De combinatie van de etherische olie met kruidnagel geeft de brandende sigaret een kenmerkende geur.



Het was een inwoner uit de plaats Kudus, Haji Jamhari, op Midden-Java, die de eerste kreteks maakte in het begin van de jaren 80 van de 19e eeuw.
Aanvankelijk  werden de kreteks met de hand gerold in huis of in een kleinschalig bedrijf en was de productie in de handen van Javaanse Indonesiërs.





Chinese ondernemers speelden al snel een sleutelrol bij de grootschalige productie van de kreteks met merken als Djarum, Bentoel, Gudang Garam, Sampeona en Djie Sam Soe, wat 234 in het Hokkien Chinees betekend. Vanaf 1968 werd de productie gemechaniseerd, al blijft een groot deel van de productie handwerk.






Vrouwen zijn sterk vertegenwoordigd in de productie van de kreteks, zo ook bij de gewone sigaretten.
Ruim 90% in deze sector is vrouw. Meer dan 300.000 mensen zijn betrokken bij de productie, waarvan 94% bij de handmatige productie en 6% bij de machinale productie.
Kreteks worden door de belasting relatief laag belast omdat ze zo een belangrijke rol spelen in de werkgelegenheid van laaggeschoolden.
De handgerolde kreteks worden 20-33% van de minimumverkoopprijs  belast op tabakaccijns, die machinaal gemaakt worden 45 tot 51%.


Ondanks de meest afgrijselijke afbeeldingen die op de pakjes sigaretten verschijnen, om op deze manier het roken terug te dringen om gezondheidsredenen, blijft de kretek-sigaret bijzonder populair in Indonesië.
De productie, is vrijwel gelijk aan de consumptie; in 2005, 203 miljard geproduceerd waarvan 92% is gebruikt.

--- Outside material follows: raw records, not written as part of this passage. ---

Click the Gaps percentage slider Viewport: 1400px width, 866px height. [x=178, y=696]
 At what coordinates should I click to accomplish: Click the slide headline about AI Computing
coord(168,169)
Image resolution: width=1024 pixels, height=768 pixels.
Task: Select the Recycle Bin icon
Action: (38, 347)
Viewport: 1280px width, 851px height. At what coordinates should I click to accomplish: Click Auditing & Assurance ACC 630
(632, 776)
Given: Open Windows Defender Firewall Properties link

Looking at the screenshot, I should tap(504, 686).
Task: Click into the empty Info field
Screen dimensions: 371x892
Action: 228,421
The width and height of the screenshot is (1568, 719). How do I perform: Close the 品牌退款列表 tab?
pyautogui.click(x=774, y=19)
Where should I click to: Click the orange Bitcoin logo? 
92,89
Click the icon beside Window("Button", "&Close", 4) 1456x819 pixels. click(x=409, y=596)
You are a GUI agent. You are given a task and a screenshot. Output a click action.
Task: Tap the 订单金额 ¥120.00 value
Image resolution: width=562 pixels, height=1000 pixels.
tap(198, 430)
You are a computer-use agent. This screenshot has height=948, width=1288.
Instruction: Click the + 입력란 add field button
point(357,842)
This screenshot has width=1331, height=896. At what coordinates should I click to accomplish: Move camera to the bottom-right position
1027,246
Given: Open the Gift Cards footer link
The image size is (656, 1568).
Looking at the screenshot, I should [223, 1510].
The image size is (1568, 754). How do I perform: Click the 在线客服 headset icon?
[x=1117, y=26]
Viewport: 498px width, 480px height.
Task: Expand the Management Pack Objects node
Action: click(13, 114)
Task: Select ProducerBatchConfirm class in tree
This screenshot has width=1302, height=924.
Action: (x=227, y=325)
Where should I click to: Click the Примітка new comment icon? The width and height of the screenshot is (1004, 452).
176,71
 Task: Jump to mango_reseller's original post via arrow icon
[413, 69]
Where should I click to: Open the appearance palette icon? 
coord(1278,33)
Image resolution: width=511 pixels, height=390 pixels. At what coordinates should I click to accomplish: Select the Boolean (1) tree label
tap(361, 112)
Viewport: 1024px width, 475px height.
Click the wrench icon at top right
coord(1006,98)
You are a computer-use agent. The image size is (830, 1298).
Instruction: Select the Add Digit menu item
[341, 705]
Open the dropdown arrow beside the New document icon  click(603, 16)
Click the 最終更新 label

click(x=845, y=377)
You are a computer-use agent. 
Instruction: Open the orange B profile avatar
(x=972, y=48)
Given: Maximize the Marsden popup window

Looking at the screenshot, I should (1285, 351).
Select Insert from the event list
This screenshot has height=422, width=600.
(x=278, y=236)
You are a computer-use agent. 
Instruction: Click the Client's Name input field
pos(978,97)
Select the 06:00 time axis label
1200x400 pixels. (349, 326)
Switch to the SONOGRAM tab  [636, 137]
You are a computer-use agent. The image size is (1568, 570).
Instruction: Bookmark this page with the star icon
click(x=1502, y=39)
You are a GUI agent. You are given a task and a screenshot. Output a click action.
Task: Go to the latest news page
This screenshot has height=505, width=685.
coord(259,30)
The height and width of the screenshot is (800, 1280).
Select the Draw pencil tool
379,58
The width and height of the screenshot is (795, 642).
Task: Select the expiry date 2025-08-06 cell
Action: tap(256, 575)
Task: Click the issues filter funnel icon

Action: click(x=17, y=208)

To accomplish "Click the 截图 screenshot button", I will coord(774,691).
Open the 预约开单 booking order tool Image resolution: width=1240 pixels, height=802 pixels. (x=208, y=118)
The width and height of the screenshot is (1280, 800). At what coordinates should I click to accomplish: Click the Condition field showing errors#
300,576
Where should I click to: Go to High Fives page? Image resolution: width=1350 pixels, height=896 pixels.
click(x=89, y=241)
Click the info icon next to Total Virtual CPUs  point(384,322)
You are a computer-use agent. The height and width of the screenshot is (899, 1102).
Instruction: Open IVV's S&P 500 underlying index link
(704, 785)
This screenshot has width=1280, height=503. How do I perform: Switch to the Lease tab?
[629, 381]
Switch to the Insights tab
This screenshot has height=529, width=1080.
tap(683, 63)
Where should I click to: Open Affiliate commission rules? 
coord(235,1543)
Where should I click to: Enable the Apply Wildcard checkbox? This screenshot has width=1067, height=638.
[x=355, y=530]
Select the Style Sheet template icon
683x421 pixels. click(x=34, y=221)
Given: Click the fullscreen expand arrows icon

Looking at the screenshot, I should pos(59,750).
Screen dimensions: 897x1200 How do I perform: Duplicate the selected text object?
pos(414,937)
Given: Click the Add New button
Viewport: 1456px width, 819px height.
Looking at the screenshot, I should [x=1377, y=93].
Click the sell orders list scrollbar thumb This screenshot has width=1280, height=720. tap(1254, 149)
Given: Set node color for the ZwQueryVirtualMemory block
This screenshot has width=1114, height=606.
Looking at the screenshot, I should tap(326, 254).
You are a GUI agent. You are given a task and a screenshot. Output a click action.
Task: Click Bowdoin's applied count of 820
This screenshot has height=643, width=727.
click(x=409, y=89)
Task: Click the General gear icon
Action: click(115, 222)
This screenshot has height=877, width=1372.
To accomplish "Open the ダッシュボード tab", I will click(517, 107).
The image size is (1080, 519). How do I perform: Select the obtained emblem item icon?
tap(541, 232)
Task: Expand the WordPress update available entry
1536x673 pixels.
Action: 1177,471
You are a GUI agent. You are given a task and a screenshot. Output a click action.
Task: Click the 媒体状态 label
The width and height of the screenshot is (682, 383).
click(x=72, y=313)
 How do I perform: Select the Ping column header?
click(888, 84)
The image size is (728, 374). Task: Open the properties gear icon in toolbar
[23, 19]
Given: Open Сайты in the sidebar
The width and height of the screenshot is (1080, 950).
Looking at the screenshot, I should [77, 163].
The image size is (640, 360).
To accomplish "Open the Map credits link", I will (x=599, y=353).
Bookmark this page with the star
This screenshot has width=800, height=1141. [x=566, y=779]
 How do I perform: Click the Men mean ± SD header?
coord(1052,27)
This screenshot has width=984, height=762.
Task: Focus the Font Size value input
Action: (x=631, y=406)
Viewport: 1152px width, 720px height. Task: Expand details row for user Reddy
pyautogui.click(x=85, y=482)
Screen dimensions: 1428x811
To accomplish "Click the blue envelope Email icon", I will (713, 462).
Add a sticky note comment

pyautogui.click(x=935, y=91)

Een pakje Sapoerna bevat 16 sigaretten die volgens de gegevens op het pakje 14 mg teer en 1,9 mg nicotine bevatten. De prijs is 30.500 rp, wat omgerekend 2 Euro is. 

 


Volgens de statistieken telde Indonesië in 2015 73,6 miljoen rokers, dat is 40 % van de volwassen bevolking. Hierbij is de rokende jeugd niet meegeteld. Het zijn vooral mannen die roken, want het aandeel rokende vrouwen was in dat zelfde jaar 7%


Net als gewone sigaretten bevatten kreteks ook nicotine en veel kankerverwekkende chemicaliën die schadelijk zijn voor zowel de rokers als niet-rokers. Het roken hiervan kan leiden tot nicotine verslaving en kan longkanker en andere longaandoeningen veroorzaken.